TASK INSTRUCTIONS -
From the deep learning lecture notes below, copy out word for word the part that opens with the words containing "- AI solving" and closes with "of perceptrons (neurons)".

======== SUPPLIED PASSAGE ========

MIT SUS1 191 Lecture: Deep Learning Foundations
Instructor: Alexander Amini
Introduction
- Focus: Foundations of AI and Deep Learning
- Field: Rapidly changing (past 8 years of teaching the course)
- AI solving human-level problems
- Intro courses in AI change frequently due to rapid advancements
AI and Deep Learning Progression
- Example: Intro video created using AI (viral, $10,000 compute cost earlier, now commoditized)
- AI can generate hyper-realistic media, software code from English prompts
- Objective: Understand foundation to create future AI technologies
Fundamental Concepts
Intelligence
- Processing information to inform future decisions
- AI: Giving computers the ability to process info and make decisions
- Machine Learning (ML): Subset of AI - teaching computers to process info from data
- Deep Learning (DL): Subset of ML - uses neural networks (NNs) to process raw data
Neural Networks Overview
- Neural Network Basics: Composed of perceptrons (neurons)
- Steps: DOT product -> Add bias -> Apply nonlinearity
- Activation functions introduce nonlinearity, necessary for handling complex real-world data
Key Concepts in Neural Networks
Perceptron Model
- Single neuron ingesting inputs (X1, X2,.. Xn) -> Weights (W1, W2, ... Wn) -> Nonlinearity (Activation function like Sigmoid, ReLU)
- Importance of nonlinearity: Enables handling nonlinear data
Building Neural Networks
- Layers: Input layer -> Hidden layer -> Output layer
- Multi-layer neural networks: Each layer transforms input progressively
- Code Implementation: Layers and nonlinearity easily defined using frameworks like TensorFlow
Training Neural Networks
- Compute loss using a loss function
- Example: Binary classification using cross-entropy loss
- Gradient descent to minimize loss: Compute gradients & adjust weights iteratively (backpropagation)
- Use of optimizers like SGD with adaptive learning rates for efficient training
Practical Tips for Training
Batching Data
- Use Mini-batches to reduce computational cost and improve efficiency
- Parallelization using GPUs for accelerated computation
Addressing Overfitting
- Overfitting: Model performs well on training data but poorly on test data
- **Regularization Techniques: **
- Dropout: Randomly shutting down neurons during training
- Early Stopping: Monitoring training and test loss curves to stop before overfitting
Syllabus Overview: Labs and Projects
Software Labs
- Cover various applications: Music generation (Lab 1), Computer vision (Lab 2), Large language models (new lab)
- Coupled with lectures and prizes for top solutions
Final Project
- Shark Tank-style project pitch competition with prizes
- Emphasis on hands-on practice and application of learned concepts
Closing Points
- Foundations to build scalable and advanced AI models
- Deep learning libraries do backpropagation automatically
- Next lecture: Sequence modeling with RNNs and Transformers by Ava
Resources and Support
- Slides, course materials available online
- Piazza for questions and discussions
- Reach out to instructors and TAs for help
Note: This is an intensive one-week course. Engage, practice, and utilize resources efficiently for maximum learning.

======== INFORMATION ========

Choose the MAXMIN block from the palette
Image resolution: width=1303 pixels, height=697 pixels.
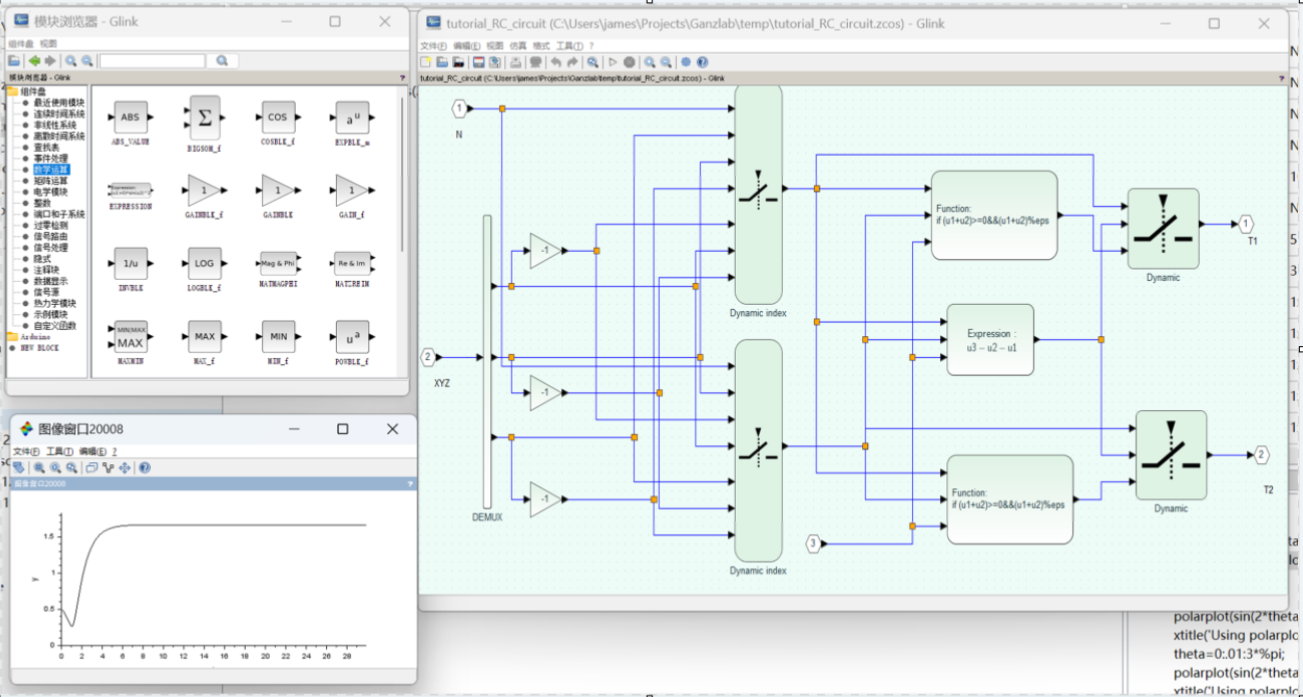pos(131,338)
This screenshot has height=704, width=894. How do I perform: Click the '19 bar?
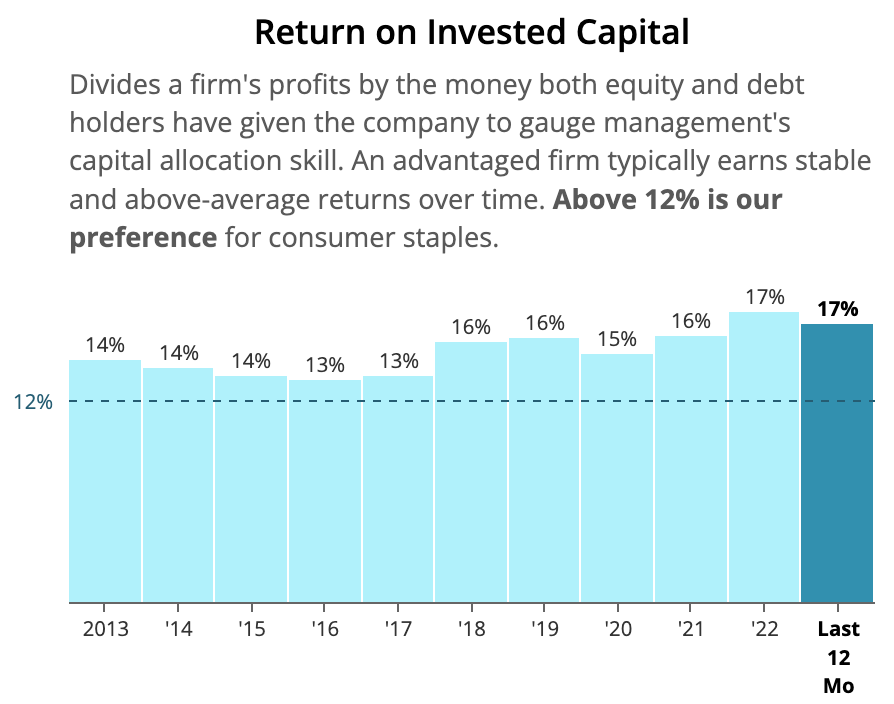(544, 470)
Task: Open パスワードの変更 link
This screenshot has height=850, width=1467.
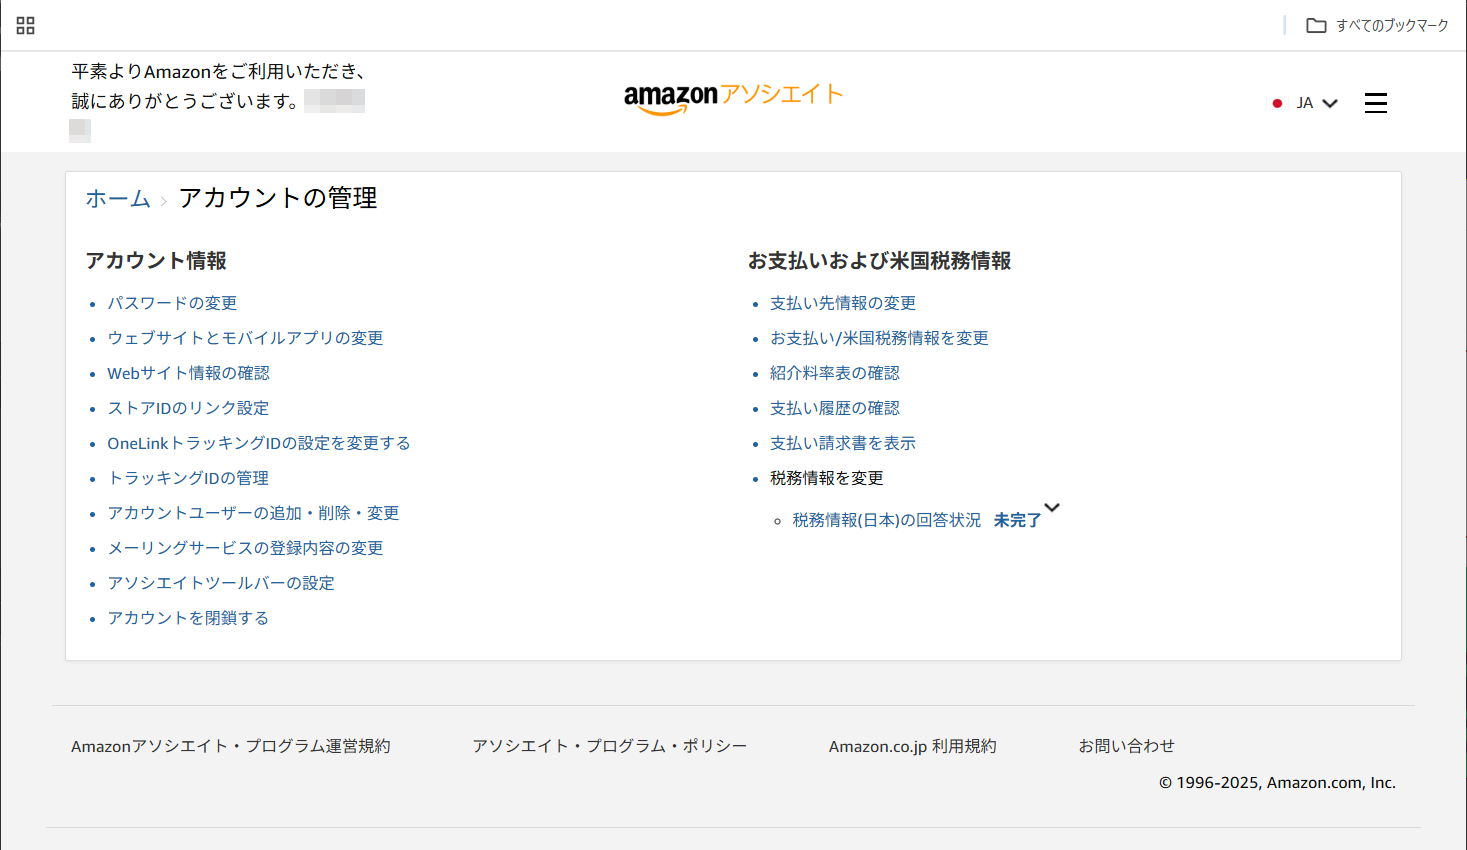Action: [x=172, y=303]
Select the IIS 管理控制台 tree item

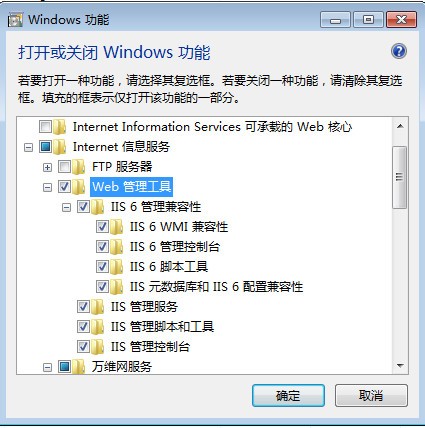[x=150, y=347]
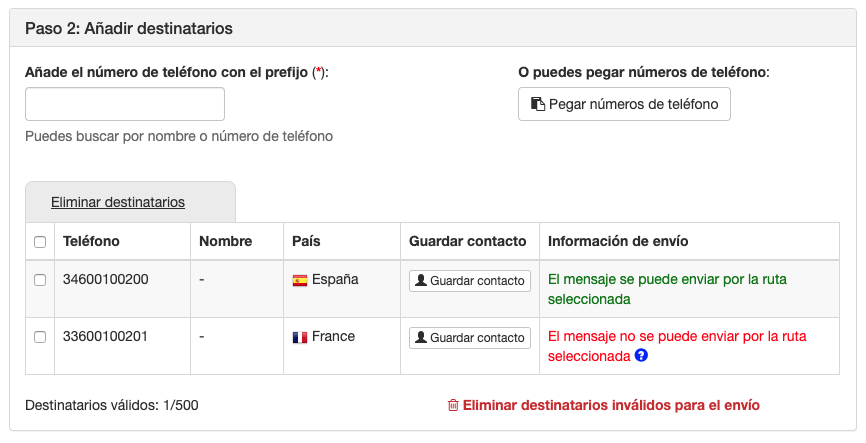
Task: Toggle the select-all recipients checkbox
Action: 40,241
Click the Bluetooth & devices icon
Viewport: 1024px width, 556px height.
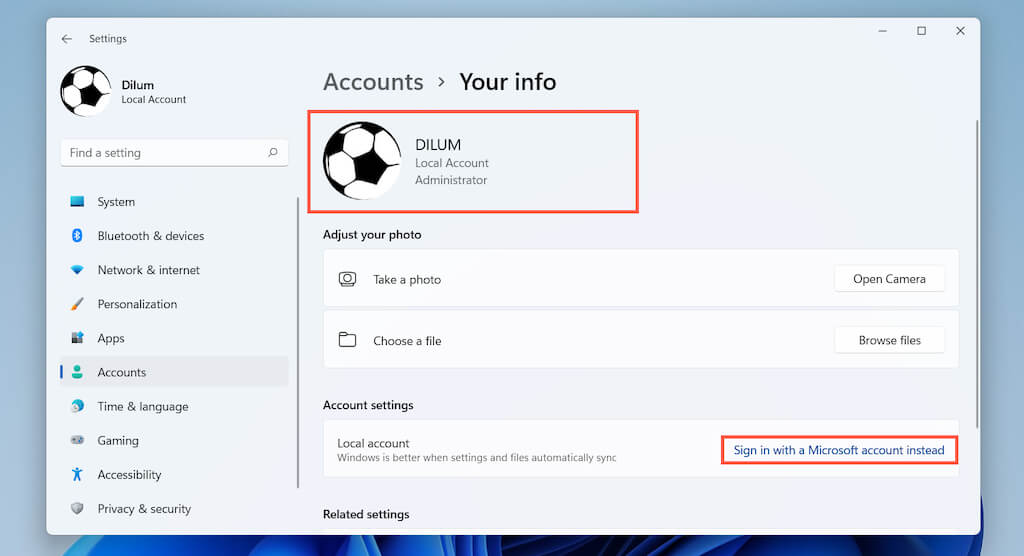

========

SOLUTION TO THE PROBLEM -
- AI solving human-level problems
- Intro courses in AI change frequently due to rapid advancements
AI and Deep Learning Progression
- Example: Intro video created using AI (viral, $10,000 compute cost earlier, now commoditized)
- AI can generate hyper-realistic media, software code from English prompts
- Objective: Understand foundation to create future AI technologies
Fundamental Concepts
Intelligence
- Processing information to inform future decisions
- AI: Giving computers the ability to process info and make decisions
- Machine Learning (ML): Subset of AI - teaching computers to process info from data
- Deep Learning (DL): Subset of ML - uses neural networks (NNs) to process raw data
Neural Networks Overview
- Neural Network Basics: Composed of perceptrons (neurons)